Foi publicado no Diário Oficial da União, no dia 23 de março de 2023, o novo decreto de fomento à cultura no Brasil. Não é exatamente o novo “Decreto da Rouanet”, como muitos estão anunciando [1], embora seja voltado ao Programa Nacional de Apoio à Cultura (Pronac) também.
O Decreto n° 11.453/2023 [2] até versa bastante sobre os meandros da Lei 8.313/91 (a famigerada Lei Rouanet, que instituiu o Pronac), mas ele é bem mais elástico, abarcando outros mecanismos de fomento do sistema de financiamento à cultura, para além do tradicional tripé previsto no art. 2° da Lei Rouanet, a saber: i) Fundo Nacional de Cultura – FNC; ii) Incentivo a projetos culturais (conhecido também como “mecenato”); iii) Fundo de Investimento Cultural e Artístico – FICART.

───

** Conjunto de tarefas **
**a)** Reproduza o trecho sobre o decreto de fomento à cultura, começando em "O Decreto n°" e terminando em "Artístico – FICART.".
**b)** Dê continuidade ao texto sobre o novo decreto de fomento à cultura a partir do ponto em que ele termina.
As linhas que vêm depois deste trecho formam um material independente.

** Material de origem **
───

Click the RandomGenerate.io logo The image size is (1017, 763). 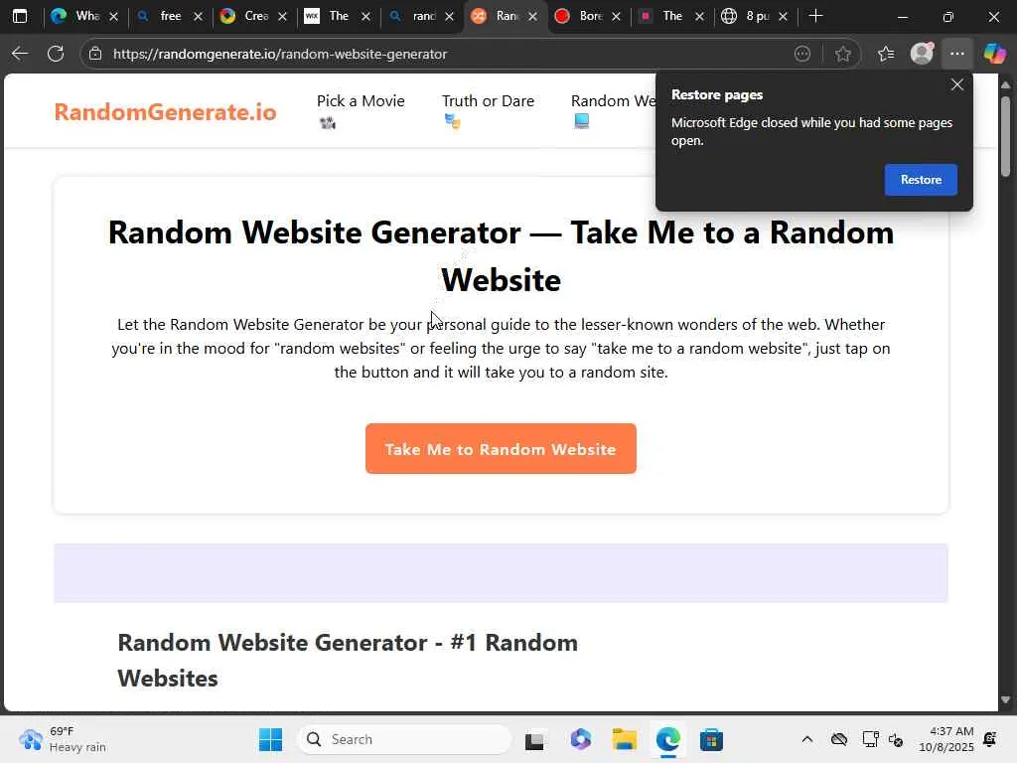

───

** Respostas do exercício **
**a)**
O Decreto n° 11.453/2023 [2] até versa bastante sobre os meandros da Lei 8.313/91 (a famigerada Lei Rouanet, que instituiu o Pronac), mas ele é bem mais elástico, abarcando outros mecanismos de fomento do sistema de financiamento à cultura, para além do tradicional tripé previsto no art. 2° da Lei Rouanet, a saber: i) Fundo Nacional de Cultura – FNC; ii) Incentivo a projetos culturais (conhecido também como “mecenato”); iii) Fundo de Investimento Cultural e Artístico – FICART.

**b)**
O Decreto foi assinado pelo Presidente da República, Luiz Inácio Lula da Silva, em cerimônia festiva no Theatro Municipal do Rio de Janeiro. O seu conteúdo está bastante alinhado ao senso de urgência e oportunidade da política cultural do Governo Lula, no sentido de tentar regulamentar, com o menor desgaste possível, diversos temas necessários ao desembaraço da retomada da política nacional de incentivo à cultura.
A contrapelo da hierarquização das normas jurídicas, entende-se que este Decreto se antecipa à proposta do Marco Regulatório do Fomento à Cultura, que ainda tramita no Congresso Nacional (PL 3905/21), trazendo uma série de soluções concretas para auferir segurança jurídica à gestão cultural brasileira.
A ideia é que as ferramentas previstas nessa recente norma infralegal também possam ser utilizadas na implementação da Política Nacional Cultura Viva (Lei nº 13.018/2014), na Política Nacional Aldir Blanc de Fomento à Cultura (Lei nº 14.399/2022), na Lei Paulo Gustavo (Lei Complementar nº 195/2022) e noutras políticas públicas culturais formuladas pelos órgãos e entidades do Sistema Nacional de Cultura.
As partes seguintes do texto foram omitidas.